Though the U.S. government regularly loses cases in domestic court, we have never once lost an ISDS case and, in a number of instances, panels have awarded the United States attorneys’ fees after the United States successfully defended frivolous or otherwise non-meritorious claims.

Against other countries, the climate for corporations isn't much better under ISDS.

According to the most recent UNCTAD data, only a quarter of concluded ISDS cases worldwide have been decided in favor of investors. When investors win, the damages they are typically awarded are substantially less than the value they have claimed. Because of high arbitration costs, the low winning percentage, the potential for future retaliation against the investor by the government being sued, ISDS is typically a recourse of last resort.

The phobic environment around the investor-state-dispute-settlement process has always been, and continues to be, a ruse. It is nothing more than a boogieman behind which tradephobic ideologues can hide so that they don't have to make any real argument or collect any data supporting their positions. It is the "ZOMG hair-on-fire" mantra that saves them from having to face the facts.
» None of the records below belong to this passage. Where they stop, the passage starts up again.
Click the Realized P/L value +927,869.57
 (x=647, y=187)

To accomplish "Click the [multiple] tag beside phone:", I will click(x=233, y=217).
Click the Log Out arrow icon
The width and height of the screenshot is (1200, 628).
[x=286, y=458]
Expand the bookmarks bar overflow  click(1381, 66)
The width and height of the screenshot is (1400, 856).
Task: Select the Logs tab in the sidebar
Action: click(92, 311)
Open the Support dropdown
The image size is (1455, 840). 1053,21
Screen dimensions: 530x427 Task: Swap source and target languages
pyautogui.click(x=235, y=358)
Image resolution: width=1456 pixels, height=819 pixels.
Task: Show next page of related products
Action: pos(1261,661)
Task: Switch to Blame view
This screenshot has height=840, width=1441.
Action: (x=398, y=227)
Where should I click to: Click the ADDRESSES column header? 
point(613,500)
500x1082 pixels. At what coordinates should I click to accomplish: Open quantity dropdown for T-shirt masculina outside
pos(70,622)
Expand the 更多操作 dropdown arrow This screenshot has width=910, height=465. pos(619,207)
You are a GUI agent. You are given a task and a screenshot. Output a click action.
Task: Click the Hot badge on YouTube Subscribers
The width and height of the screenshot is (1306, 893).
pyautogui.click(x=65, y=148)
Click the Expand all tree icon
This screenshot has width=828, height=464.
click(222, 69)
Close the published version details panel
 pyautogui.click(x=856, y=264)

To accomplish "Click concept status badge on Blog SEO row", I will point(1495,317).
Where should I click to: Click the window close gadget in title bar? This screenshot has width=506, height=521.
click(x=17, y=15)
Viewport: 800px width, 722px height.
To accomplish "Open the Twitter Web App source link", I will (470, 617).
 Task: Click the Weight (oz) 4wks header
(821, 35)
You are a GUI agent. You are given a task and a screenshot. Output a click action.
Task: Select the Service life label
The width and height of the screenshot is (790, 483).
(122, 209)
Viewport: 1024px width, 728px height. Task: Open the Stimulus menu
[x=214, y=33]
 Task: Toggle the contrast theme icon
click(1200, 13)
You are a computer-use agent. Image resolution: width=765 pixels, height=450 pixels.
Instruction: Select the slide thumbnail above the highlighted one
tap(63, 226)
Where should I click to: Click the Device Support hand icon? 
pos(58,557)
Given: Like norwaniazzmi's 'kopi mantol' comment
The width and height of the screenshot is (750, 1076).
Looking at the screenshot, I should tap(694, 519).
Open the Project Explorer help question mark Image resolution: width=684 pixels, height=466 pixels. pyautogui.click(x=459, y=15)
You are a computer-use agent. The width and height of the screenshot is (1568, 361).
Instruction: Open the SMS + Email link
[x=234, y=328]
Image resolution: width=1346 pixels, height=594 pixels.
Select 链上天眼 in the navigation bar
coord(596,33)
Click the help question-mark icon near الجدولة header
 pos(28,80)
We need to stop clinging to our respective corners and talking points. We need to quit the mindset of bleeding edge journalism. We need, instead, to follow the facts. That's as a media. And as citizens, we need to realize that most of our media - regardless of the ideological bend they claim - isn't trying to perform a public service. They are trying to attract your attention, and if they have to do it by causing a car wreck so everyone looks, they will.